Hoyle Tanner is providing civil engineering design and permitting services for over 25 solar farm development sites throughout Maine. These farms contain ground-mounted photovoltaic (PV) modules and generate enough power for thousands of homes per year. Each development includes the infrastructure needed to support the PV system, including access roadways, drainage, fencing, and electrical utilities.

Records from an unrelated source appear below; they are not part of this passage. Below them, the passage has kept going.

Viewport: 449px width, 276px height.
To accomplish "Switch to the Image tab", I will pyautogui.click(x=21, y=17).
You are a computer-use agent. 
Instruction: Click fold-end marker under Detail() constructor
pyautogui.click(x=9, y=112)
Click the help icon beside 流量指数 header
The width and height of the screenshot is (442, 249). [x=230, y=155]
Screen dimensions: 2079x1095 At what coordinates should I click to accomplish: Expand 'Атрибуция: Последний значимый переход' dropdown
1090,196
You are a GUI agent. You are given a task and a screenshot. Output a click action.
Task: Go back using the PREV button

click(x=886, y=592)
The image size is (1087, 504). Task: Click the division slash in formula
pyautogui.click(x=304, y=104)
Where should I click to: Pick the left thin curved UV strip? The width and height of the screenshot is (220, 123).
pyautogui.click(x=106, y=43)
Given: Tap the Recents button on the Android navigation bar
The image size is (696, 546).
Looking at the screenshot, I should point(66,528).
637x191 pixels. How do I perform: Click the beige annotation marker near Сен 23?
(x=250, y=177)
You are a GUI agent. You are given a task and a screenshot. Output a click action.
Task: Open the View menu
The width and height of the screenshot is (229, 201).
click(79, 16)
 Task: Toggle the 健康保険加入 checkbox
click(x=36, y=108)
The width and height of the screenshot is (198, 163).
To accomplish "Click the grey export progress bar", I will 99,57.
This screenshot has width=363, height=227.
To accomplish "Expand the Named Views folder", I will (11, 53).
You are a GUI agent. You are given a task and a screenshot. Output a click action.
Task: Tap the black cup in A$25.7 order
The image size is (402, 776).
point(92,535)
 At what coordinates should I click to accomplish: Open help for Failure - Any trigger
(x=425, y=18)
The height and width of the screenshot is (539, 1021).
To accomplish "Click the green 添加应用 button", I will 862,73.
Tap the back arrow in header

In Waterboro, Maine, one site has more than 15,000 modules situated on 20 acres of previously undeveloped land. The modules are attached in a five-high, five-wide configuration to galvanized steel racking systems known as tables. Each table faces south with a 20-degree fixed tilt towards the sun and is anchored with six-foot-deep ground screws. At this site, the solar modules are bifacial which means they have absorbing cells on both sides of the panels. This allows for reflected light off grass or snow to be captured on the bottom side of the panels and provides 15% more efficiency with the overall system output. The modules capture the sun’s energy and produce a DC electrical current which is then inverted to AC power and stepped up through transformers before entering the local utility grid. Once the electricity hits the grid, it travels down the powerlines making its way to commercial, industrial, and residential neighborhoods. The Waterboro solar farm is 7.5MWdc, enough electricity to power roughly 3,000 homes at peak output.